C’était pourtant une très belle Mexicaine pour laquelle j’avais appris à dire « Te quiero mucho, do you want to be my girlfriend? » à peine quelques jours plus tôt. Elle a dit oui et nous nous sommes embrassés. Ce n’était pas plus compliqué. L’idée du rejet ne m’avait encore jamais effleuré l’esprit. Ce soir-là, j’avais la tête dans les nuages, j’avais enfin fait l’expérience du beau et de ce que tout le monde nous dit de chercher : l’amour. Être en couple à cette époque, c’était seulement avoir hâte de voir l’autre pour l’embrasser et lui tenir la main. Il n’y avait pas de notion de routine ni de quotidien, encore moins dans un camp d’été. La magie fut quand même de courte durée. En sentant qu’être en couple me confinait dans une petite boîte bien hermétique, me privant de grands espaces inexplorés, je vivais mes premiers contacts avec le gris, infligeant ainsi au monde des chevaliers et des princesses un premier coup de désillusion. L’amour ce n’est pas du premier coup, qui l’aurait cru. Il ne restait que quelques jours au camp, je n’ai pas eu besoin de rien dire.

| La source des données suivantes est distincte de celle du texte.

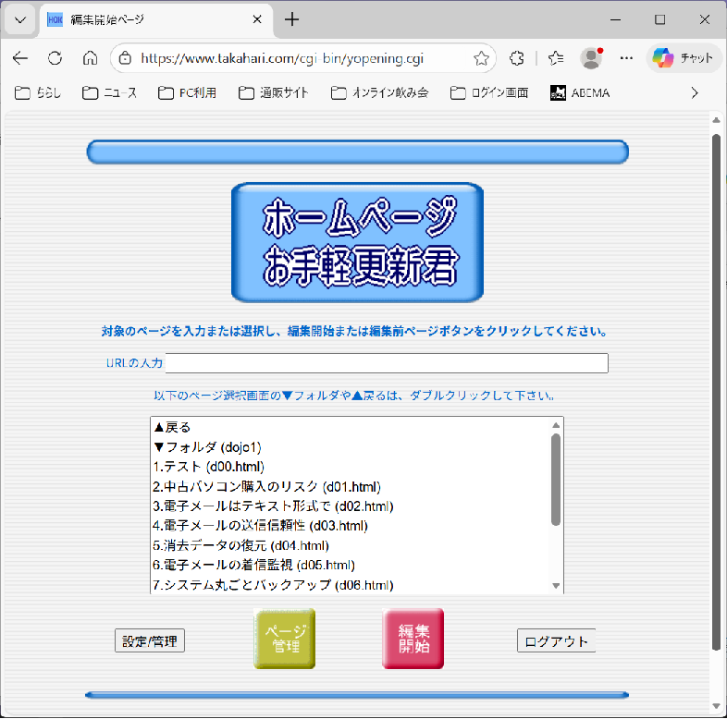
Task: Click the browser back arrow icon
Action: coord(20,57)
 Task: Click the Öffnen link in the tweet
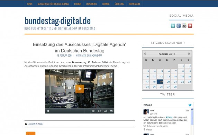click(x=149, y=130)
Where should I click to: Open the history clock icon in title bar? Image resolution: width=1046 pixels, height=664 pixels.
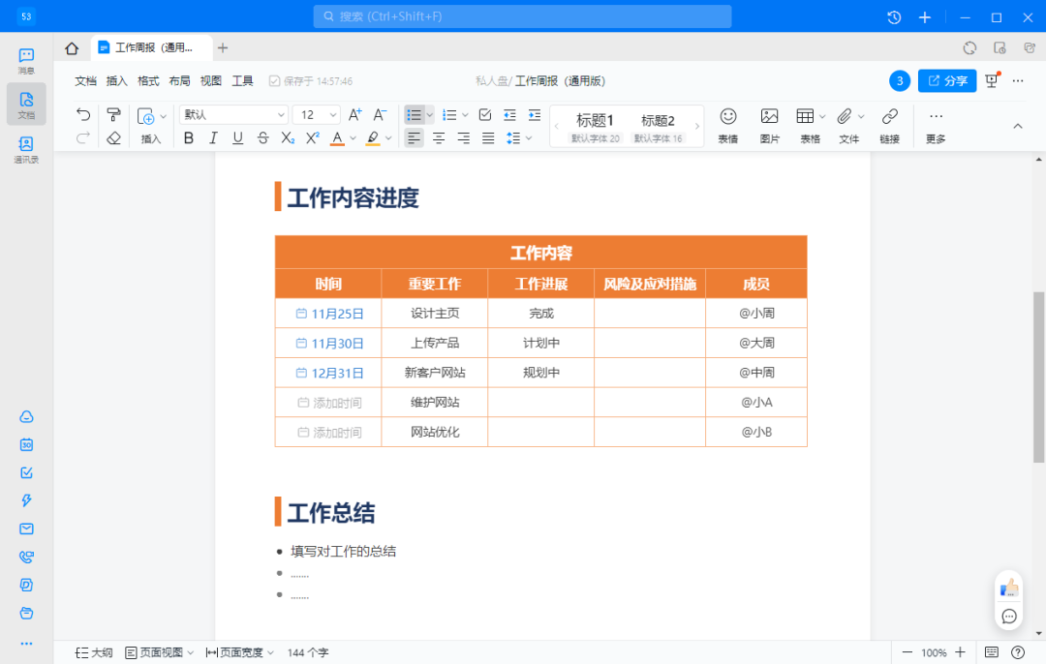tap(894, 16)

Après cette aventure, rien n’était encore perdu, car j’avais encore la capacité de tomber en amour au premier coup d’oeil. Il y avait cette fille du Cégep de St-Hyacinthe, qui portait toujours un bandeau sur la tête, pas comme une hippie, mais plus comme quelqu’un qui aime le rap. Elle se tenait toujours dans l’entrée quatre, je me rappelle encore de son nom. Je l’aimais celle-là, mais, léger détail, je n’ai jamais eu le courage de lui parler. Elle était avec des gars plus vieux et plus cools, je la comprends, quelle fille voudrait sortir avec un puceau de 17 ans? Néanmoins, quand on a encore toute la vie devant soi, nous croyons toujours qu’un jour nous aurons le courage de dire aux femmes qu’elles sont belles, ce qui nous laisse encore présager que le grand amour est toujours à distance de courage. Certains diront que c’est encore une vérité. À cette époque l’amour était sans mot, sans déception, sans ordinaire et dans la promesse de futurs jours heureux.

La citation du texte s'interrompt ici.